Distance between timestamps in same column but different ID

Hi all,

I am facing a challenge currently. I tried the forum below but I need to make one extra advanced step.

Scandata has:

  1. one column with date&time with minutes and seconds
  2. each row identifies as a scan of an object.
  3. the object therefore is maybe >100+ scanned per day/week/etc.
  4. actual data set is 1.000.000 rows of scans (is group loop than an option?)
  5. If no new timestamp for object ID then current date&time (duration difference)

Example data:
Time distance same column different ID.knwf (72.1 KB)

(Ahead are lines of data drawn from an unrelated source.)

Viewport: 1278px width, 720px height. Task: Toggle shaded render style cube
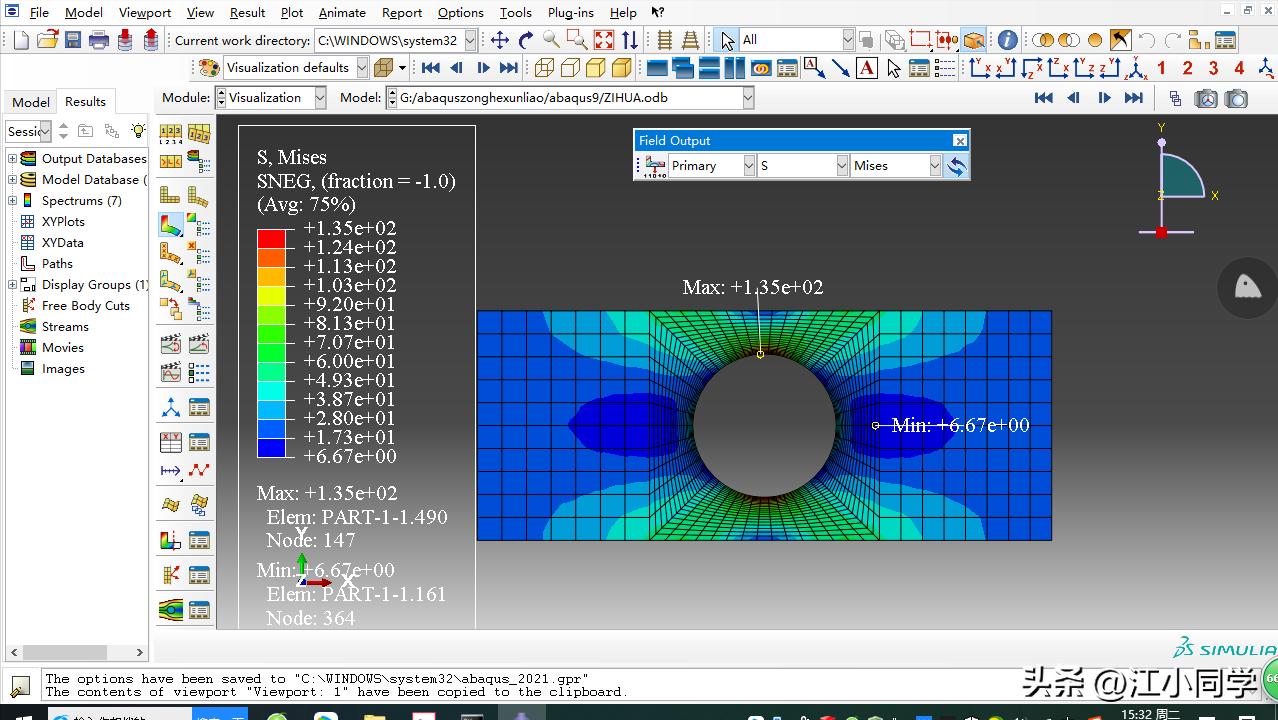click(621, 68)
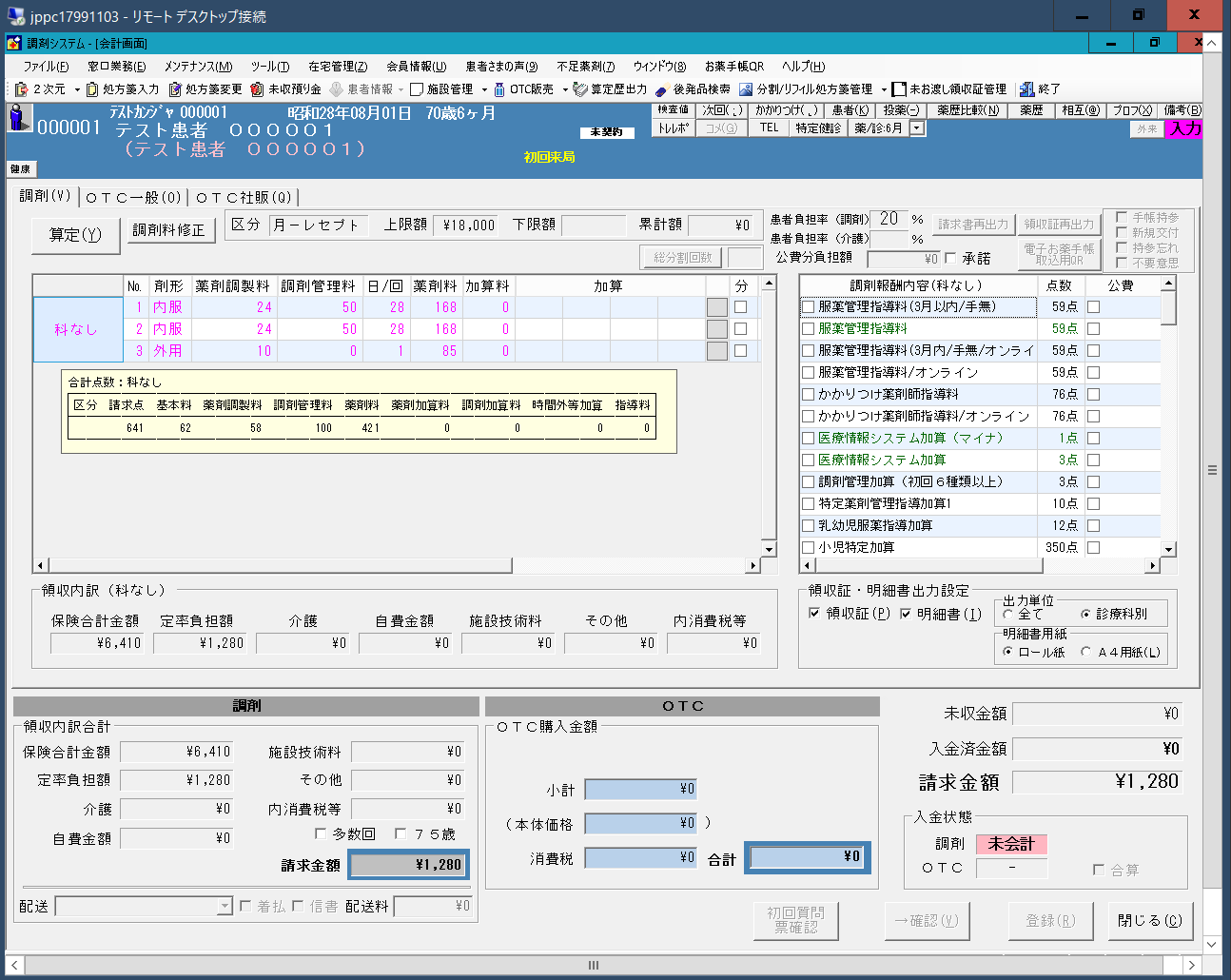The image size is (1231, 980).
Task: Click the 分割/リフィル処方箋管理 icon
Action: click(x=746, y=89)
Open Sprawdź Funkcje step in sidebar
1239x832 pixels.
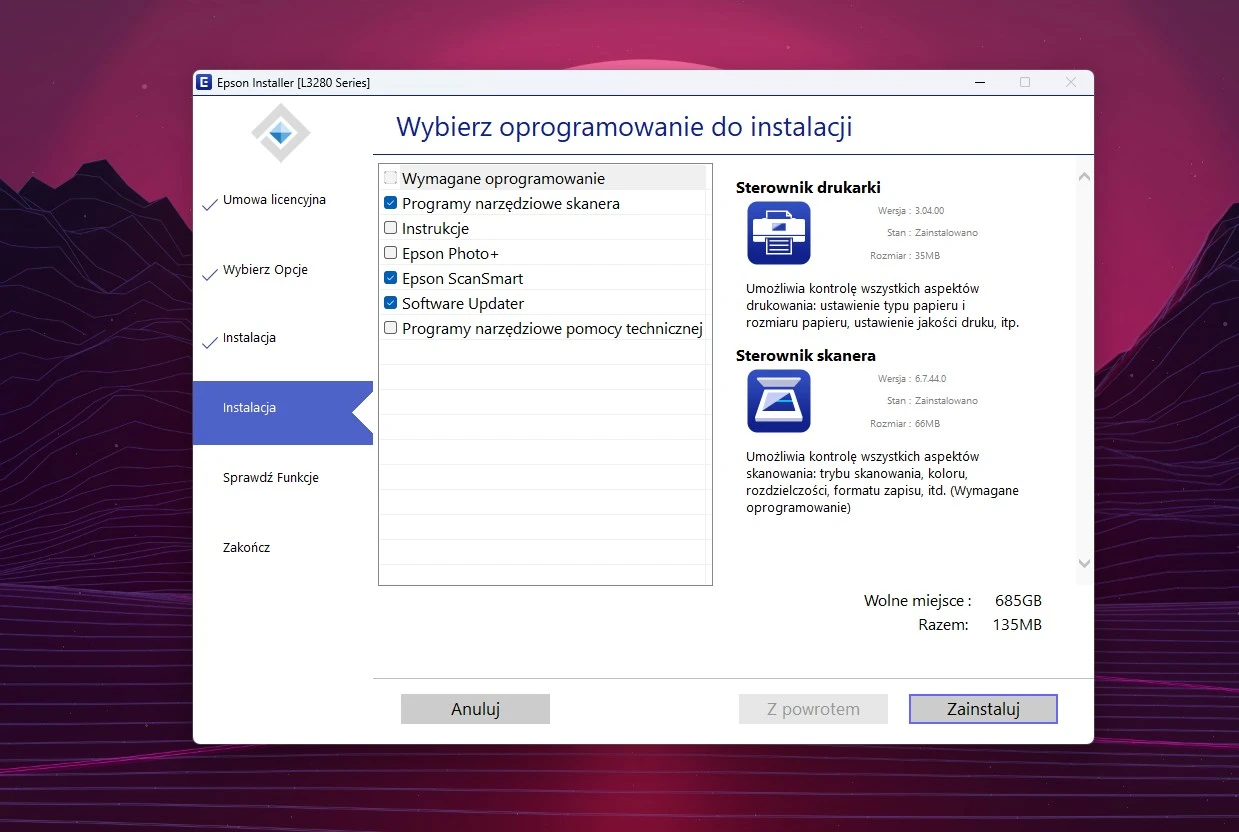(270, 478)
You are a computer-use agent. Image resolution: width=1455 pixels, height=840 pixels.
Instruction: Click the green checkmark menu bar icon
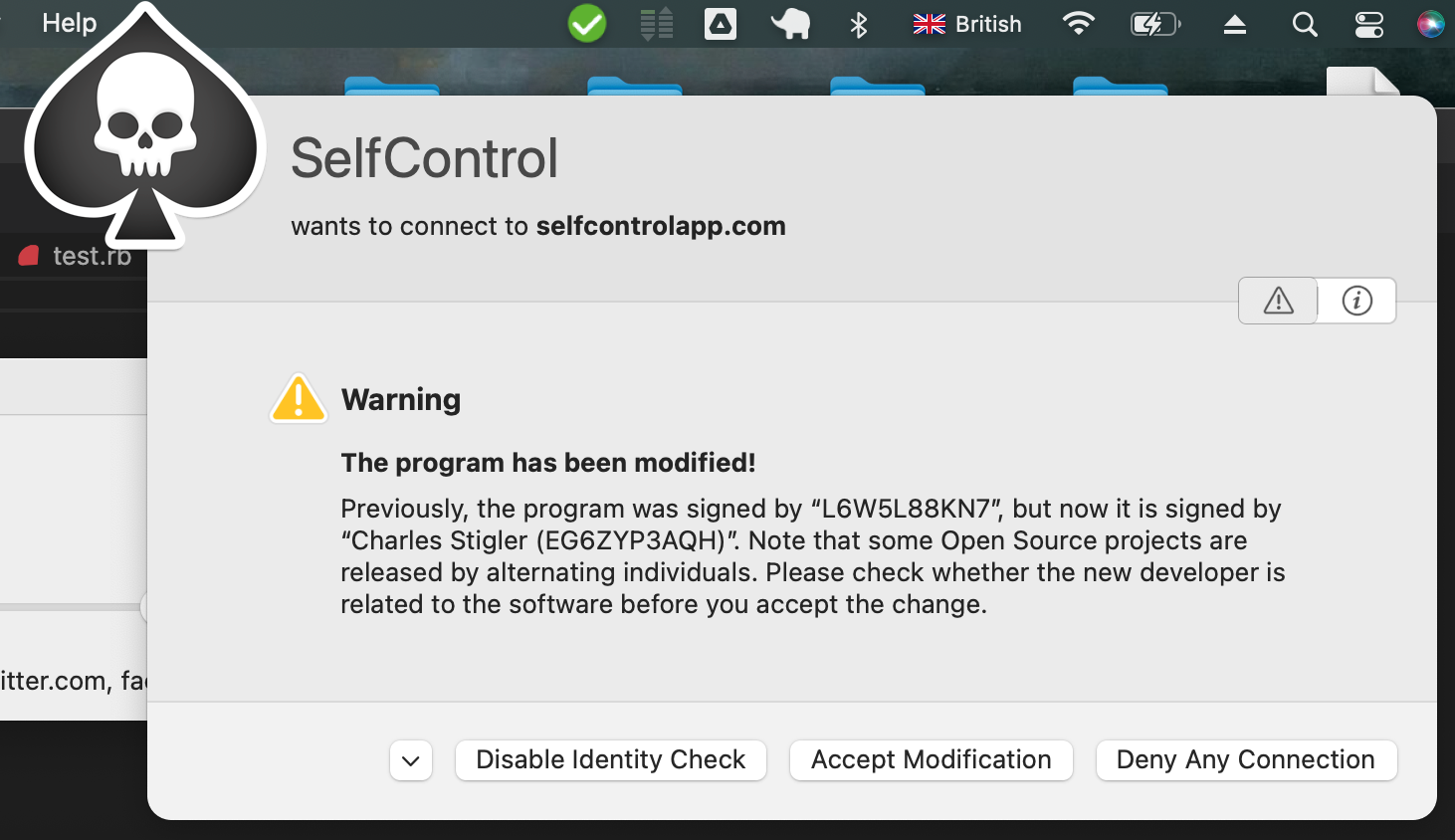click(x=586, y=22)
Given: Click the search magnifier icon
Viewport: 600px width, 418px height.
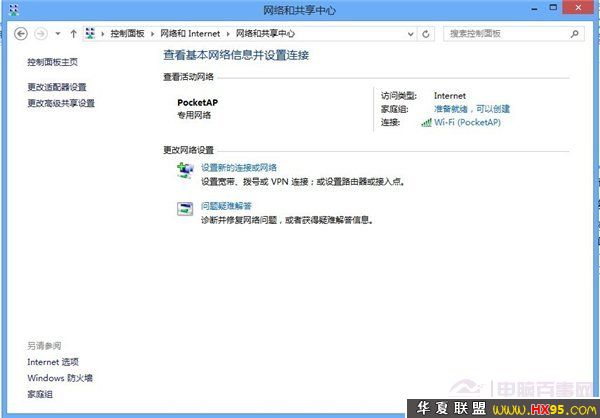Looking at the screenshot, I should click(x=578, y=33).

→ My goal is to identify the time difference from the same object No. which need to be added as a seperate column and connected with the rest of the columns.

(Not possible when I have more timestamps in between)

Thank you!!

I’m not entirely clear about what you want. Take a look at this. It flags a scan when there was no previous one. The only tricky thing was your timestamps weren’t all the same. One was missing seconds so the String to DateTime node had to be adjusted accordingly. Also the timestamps aren’t sorted. I used UNIX timestamps to calculate the difference in seconds between scans.
Time distance same column different ID.knwf (118.0 KB)



Output

1 Like

Hi @rfeigel,

Thanks for noting the timestamp difference!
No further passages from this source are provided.